For those who have a slightly more pronounced understanding of the ramifications of the disorder, it may be inferred that depression is involved toward some effect. However, due to lack of knowledge about to the precise extent of its role, the two are often confused as being one in the same. And while bipolar disorder surely includes certain stages of depression, classified in the 5th Diagnostic and Statistical Manual of Mental Disorders as “major depressive episodes,” it is erroneous to assume they are identical. But because this association between depression and bipolar disorder is so widely shared among citizens, the two are often stigmatized in a homogeneous style as well.
The aspect that sets these two apart from other mental illnesses, and without question leads to more confusion when distinguishing one from the other, is the fact that both depression and bipolar disorder are considered types of mood disorders. It is easy for others to judge someone with a mood disorder because it is a battle that takes place within the patient’s own mind. This means that it cannot be analyzed by touch or sight in the way people might examine someone with a broken leg, or in some cases, visually see the malnourished body of a person who is fighting anorexia nervosa. Therefore, consideration for the severity of mood disorders is taken far less seriously by the public, an attitude that causes stigmatic assumptions to be made, including ideas such as: “They’re just faking it to get attention.”

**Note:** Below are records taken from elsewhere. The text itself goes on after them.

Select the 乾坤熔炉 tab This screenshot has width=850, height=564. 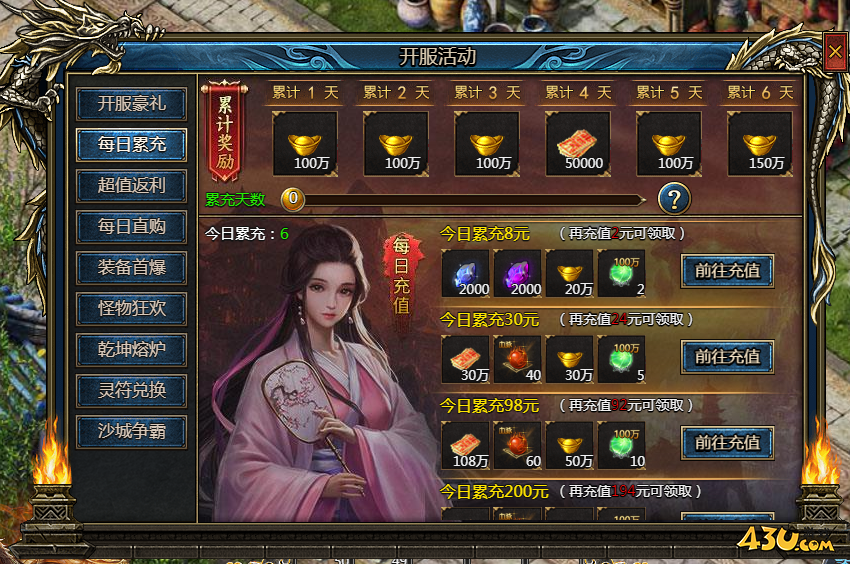click(x=131, y=349)
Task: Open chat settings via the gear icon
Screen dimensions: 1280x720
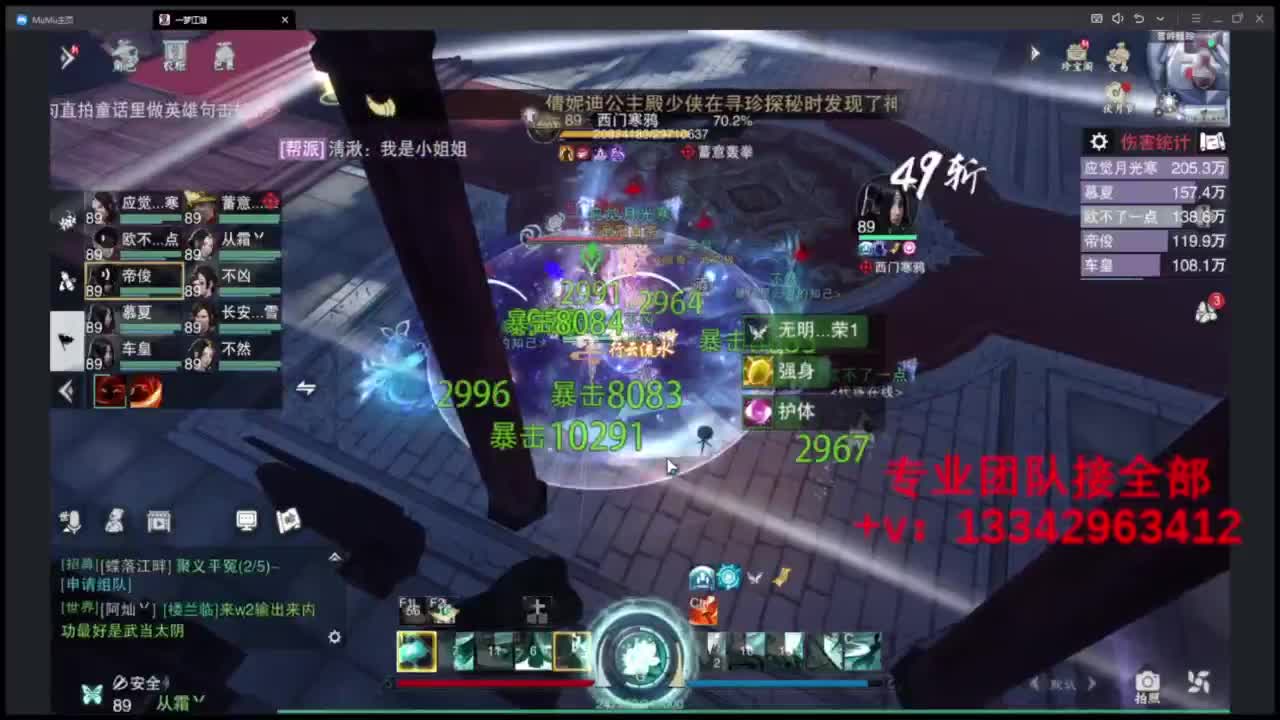Action: [x=335, y=637]
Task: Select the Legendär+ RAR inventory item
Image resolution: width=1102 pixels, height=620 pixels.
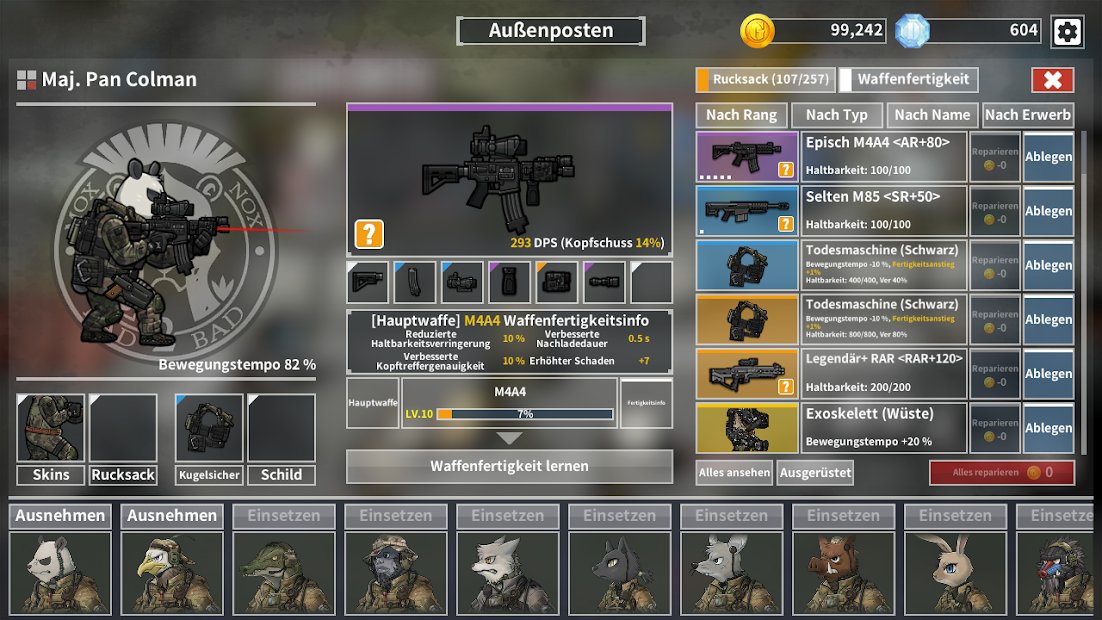Action: [885, 373]
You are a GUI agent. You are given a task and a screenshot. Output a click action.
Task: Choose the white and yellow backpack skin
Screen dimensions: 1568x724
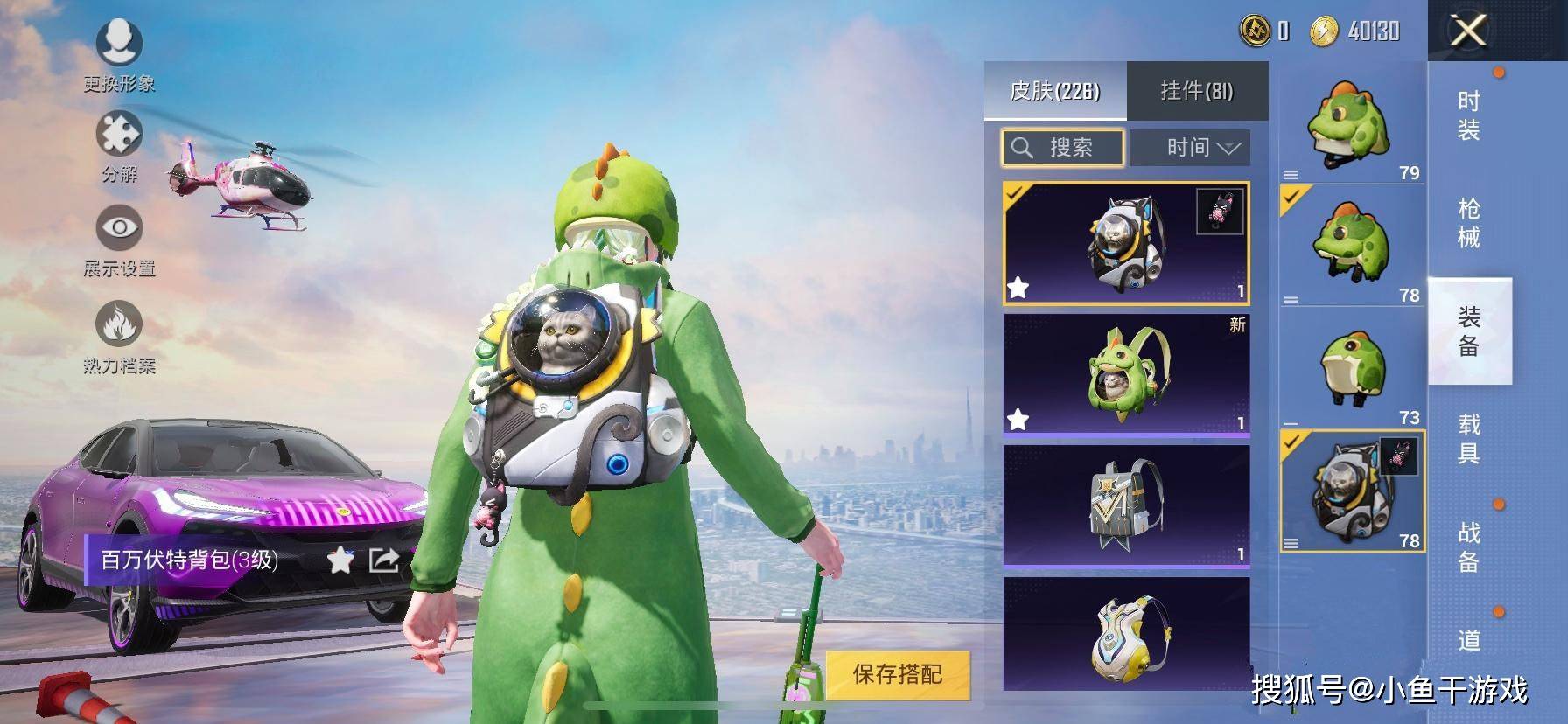(x=1126, y=634)
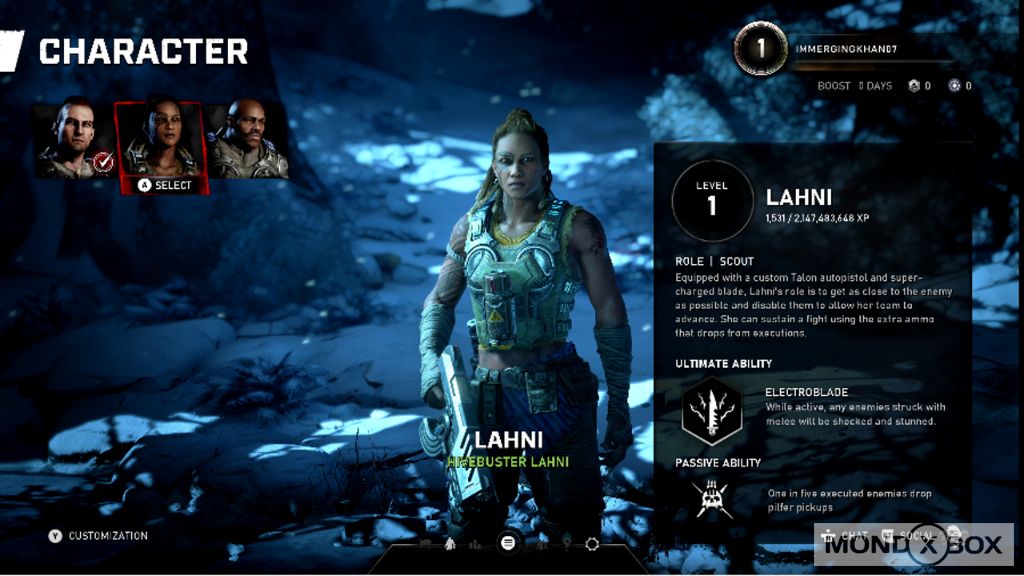Click the Electroblade ultimate ability icon
Image resolution: width=1024 pixels, height=576 pixels.
coord(711,412)

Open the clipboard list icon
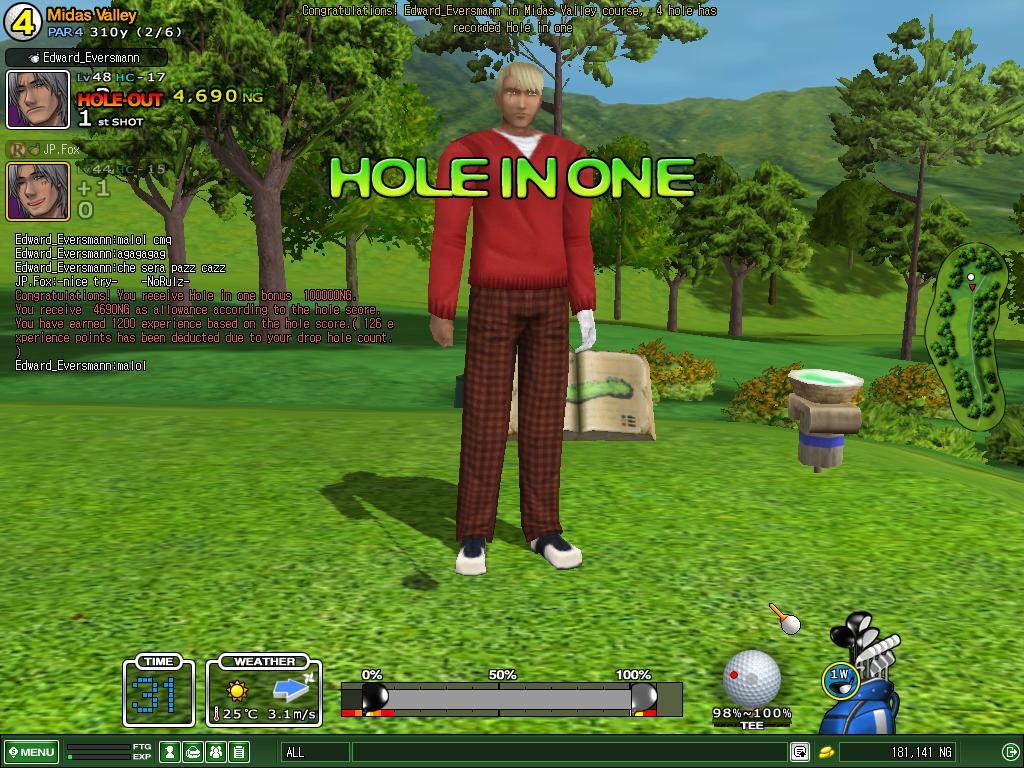(238, 752)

Surrounded by such hurtful negativity, victims may start to feel separated from the rest of society, estranged by those who say, “Get over it,” or, “We all get sad sometimes. Just smile more.” Comments such as these, while not always meant to be malicious, can lead to feelings of loneliness and low self-esteem. It is important to stay away from using these words as it can lead to dire results. In fact, according to the National Alliance on Mental Illness, 90% of children who die from suicide have a mental illness. So if someone opens up about his or her bipolar disorder, it is important to simply lend a listening ear while being as understanding and open to the subject as possible. It is better to offer support rather than uninformed advice.
The most secure method of terminating stigma toward bipolar disorder and other mental illnesses within the United States is for people to take the time and educate themselves on the subject. It can be as committal as taking a beginner’s psychology course or as effortless as looking up an informative article online, but the gesture nonetheless is one of immense significance. Organizations such as Passion for Change and the Depression and Bipolar Support Alliance are national examples of what the American community can do when coming together to abolish these prejudice thoughts. No one deserves to be treated inhuman for his or her disorder, and everyone deserves to be correctly understood. Today is the day to change the circumstance of tomorrow and to rid the world of that demoralizing monster known as stigma.